Exercise description
Answer these questions from the Medina High School text below.
(a) What nickname does the school use?
(b) In what year did the school open in its current location?
(c) Into how many "houses" was the school originally divided?
----- Excerpt to read
Medina High School (abbreviated MHS) is a public high school located in Medina, Ohio, United States. It serves 2,108 students in grades 912. It is the only high school in the Medina City School District and the only high school in the city.

School characteristics
 Colors: Green and White 
 Nickname: The Battling Bees, or Bees
 Athletic conference: Greater Cleveland Conference
 Fight Song: The Ohio State University's "Fight the Team Across the Field"

History
Medina High School opened in its current location in the fall of 1973. In 2004, major renovations and additions were completed, doubling the school's capacity and adding both a new community recreation center and a performing-arts center.  Prior to 1973, Medina High School existed within the buildings that are now Garfield Elementary School, the Medina County Administration Building, and Claggett Middle School.

Neighborhoods
The facility underwent major renovations and additions which concluded in the fall of 2003. After the completion of the renovations, the "house" concept was introduced.  The school was originally divided into four "houses", each with its own principal. Students stayed within their "house" for as many core classes as possible, but were permitted to take classes outside of their "house" as well.
----------
----- Given information
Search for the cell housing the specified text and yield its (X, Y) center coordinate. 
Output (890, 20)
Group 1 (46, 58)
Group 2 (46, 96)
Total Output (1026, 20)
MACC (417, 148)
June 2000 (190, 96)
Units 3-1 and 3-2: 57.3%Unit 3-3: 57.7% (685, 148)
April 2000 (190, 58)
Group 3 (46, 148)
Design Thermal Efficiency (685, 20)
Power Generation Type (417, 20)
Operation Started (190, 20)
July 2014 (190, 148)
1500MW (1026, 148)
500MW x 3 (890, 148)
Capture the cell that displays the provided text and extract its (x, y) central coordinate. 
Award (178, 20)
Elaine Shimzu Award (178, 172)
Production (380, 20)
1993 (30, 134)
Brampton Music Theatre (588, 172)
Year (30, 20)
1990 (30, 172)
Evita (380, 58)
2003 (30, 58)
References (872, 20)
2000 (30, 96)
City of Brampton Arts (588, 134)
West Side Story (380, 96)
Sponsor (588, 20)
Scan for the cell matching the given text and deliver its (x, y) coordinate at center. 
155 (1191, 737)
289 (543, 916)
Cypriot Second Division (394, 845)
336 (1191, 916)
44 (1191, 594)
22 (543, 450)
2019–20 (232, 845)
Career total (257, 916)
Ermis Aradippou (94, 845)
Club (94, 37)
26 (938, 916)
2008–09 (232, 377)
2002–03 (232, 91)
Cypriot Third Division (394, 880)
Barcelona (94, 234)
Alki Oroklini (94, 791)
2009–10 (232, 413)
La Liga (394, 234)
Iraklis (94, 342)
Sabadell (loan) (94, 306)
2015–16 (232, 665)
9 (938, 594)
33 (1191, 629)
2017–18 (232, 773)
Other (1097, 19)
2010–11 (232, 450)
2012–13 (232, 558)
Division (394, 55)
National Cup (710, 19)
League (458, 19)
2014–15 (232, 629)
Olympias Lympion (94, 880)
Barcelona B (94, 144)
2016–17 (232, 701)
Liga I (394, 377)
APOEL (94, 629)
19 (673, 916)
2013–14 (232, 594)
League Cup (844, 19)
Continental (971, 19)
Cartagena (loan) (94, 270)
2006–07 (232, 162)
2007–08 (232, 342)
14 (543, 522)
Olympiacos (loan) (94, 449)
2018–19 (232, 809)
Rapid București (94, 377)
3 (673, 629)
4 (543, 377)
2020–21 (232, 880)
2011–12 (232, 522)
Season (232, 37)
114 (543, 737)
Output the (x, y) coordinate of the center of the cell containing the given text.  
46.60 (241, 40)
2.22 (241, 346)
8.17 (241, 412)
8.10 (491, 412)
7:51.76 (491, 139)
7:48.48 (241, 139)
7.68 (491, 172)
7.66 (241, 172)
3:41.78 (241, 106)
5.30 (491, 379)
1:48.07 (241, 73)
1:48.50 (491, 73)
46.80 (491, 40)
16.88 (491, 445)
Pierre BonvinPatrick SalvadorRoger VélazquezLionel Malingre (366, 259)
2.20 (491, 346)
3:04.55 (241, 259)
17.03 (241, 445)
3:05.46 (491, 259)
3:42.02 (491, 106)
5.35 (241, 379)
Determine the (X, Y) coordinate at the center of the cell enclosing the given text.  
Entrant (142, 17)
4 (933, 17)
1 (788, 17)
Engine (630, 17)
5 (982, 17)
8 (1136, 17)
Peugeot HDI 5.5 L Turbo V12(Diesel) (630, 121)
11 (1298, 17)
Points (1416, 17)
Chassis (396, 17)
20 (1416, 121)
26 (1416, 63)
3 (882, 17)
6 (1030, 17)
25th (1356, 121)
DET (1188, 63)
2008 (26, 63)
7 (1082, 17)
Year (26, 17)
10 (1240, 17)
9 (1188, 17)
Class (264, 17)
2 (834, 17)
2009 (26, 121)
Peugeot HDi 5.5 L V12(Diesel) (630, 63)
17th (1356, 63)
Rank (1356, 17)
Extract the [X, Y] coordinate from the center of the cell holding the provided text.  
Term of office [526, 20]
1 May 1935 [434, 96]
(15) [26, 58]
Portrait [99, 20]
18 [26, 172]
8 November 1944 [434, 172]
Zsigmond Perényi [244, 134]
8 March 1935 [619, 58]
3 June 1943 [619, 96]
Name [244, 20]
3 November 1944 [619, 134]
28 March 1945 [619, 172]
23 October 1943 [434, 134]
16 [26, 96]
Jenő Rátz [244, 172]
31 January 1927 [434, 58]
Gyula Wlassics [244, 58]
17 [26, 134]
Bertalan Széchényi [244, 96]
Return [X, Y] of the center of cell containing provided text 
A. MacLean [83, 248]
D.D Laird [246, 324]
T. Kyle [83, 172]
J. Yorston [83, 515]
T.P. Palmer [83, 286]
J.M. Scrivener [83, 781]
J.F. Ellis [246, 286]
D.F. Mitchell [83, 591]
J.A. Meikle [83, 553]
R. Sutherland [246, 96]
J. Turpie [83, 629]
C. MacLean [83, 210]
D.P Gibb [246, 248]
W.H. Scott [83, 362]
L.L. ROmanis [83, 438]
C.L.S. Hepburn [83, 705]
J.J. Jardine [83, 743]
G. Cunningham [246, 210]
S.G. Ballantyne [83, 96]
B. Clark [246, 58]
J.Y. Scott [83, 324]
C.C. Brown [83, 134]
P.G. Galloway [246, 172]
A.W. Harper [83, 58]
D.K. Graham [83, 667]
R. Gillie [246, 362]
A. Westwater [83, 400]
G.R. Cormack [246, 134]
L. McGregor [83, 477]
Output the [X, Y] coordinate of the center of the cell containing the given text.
----------
Response for this exercise
(a) The Battling Bees, or Bees
(b) 1973
(c) Four